A general plan is required by the state of California and must include at least seven elements: a plan for a city’s transportation, open space, conservation, land use, noise, and safety. The Richmond plan has an additional eight elements, such as economic development, education and human services, growth management, and historic resources.
The proposed plan deals with current issues such as public safety, but also focuses on the challenges Richmond will face in the future such as an increase in population. The 2010 Census listed 103,701 Richmond residents. Estimates by the Association of Bay Area Governments predict that this number will increase by at least 28 percent in the next two-and-a-half decades.
Although the general plan can be adapted by the city council, no more than four changes a year are allowed. “It doesn’t set your vision in concrete. But maybe it does make a sandcast,” City Manager Bill Lindsay told the councilmembers.
Opponents fear that the extra costs the plan will impose on business would hurt business and constitute unnecessary government interference.
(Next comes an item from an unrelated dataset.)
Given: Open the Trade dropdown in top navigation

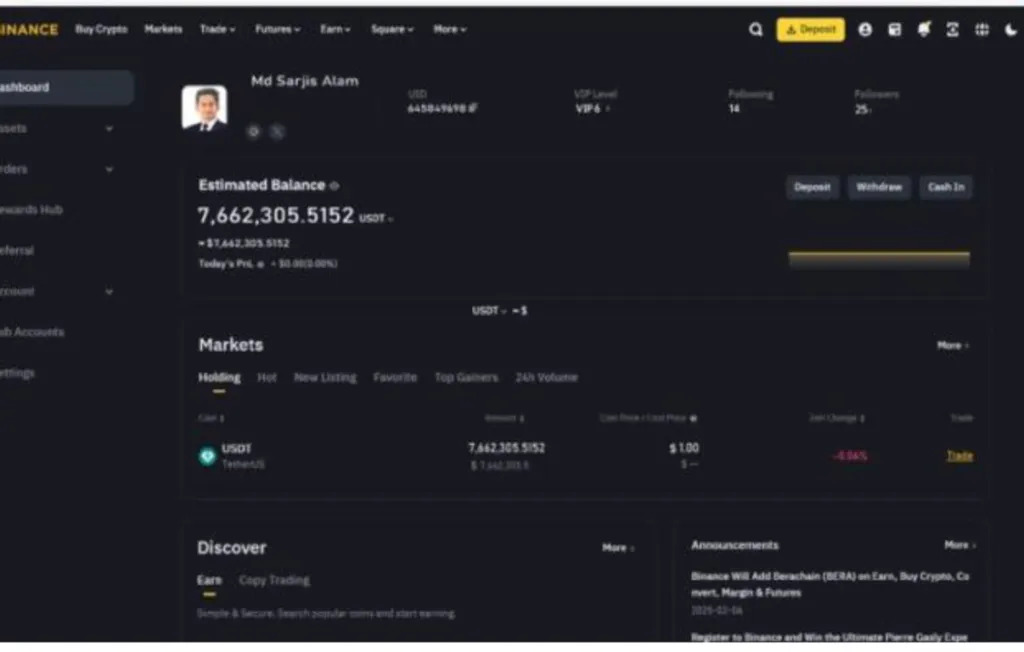Looking at the screenshot, I should (x=217, y=30).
Supporters argue it is needed to deal with Richmond pollution levels, which are several times higher than the state average.
“The planning commission’s unnecessary air quality restrictions will do much to retard growth,” said Chris Thornberg, an economist, during the public comment period.
Gary Levin, CEO of Levin Richmond Terminal Corporation, said “Small businesses are already doing enough without the planners’ recommendation.”
But Henry Clark of the West County Toxics Coalition said that more regulations about emissions are needed. “Certain areas of this city are already disproportionately impacted by industrial pollution, like North Richmond. We are talking about not adding more fuel to the fire, not having more injustice,” he said.
Even though councilmembers were not allowed to ask questions, and speaking time was limited to three minutes, the debate ended after midnight. The council debate and final decision has been postponed until a later meeting.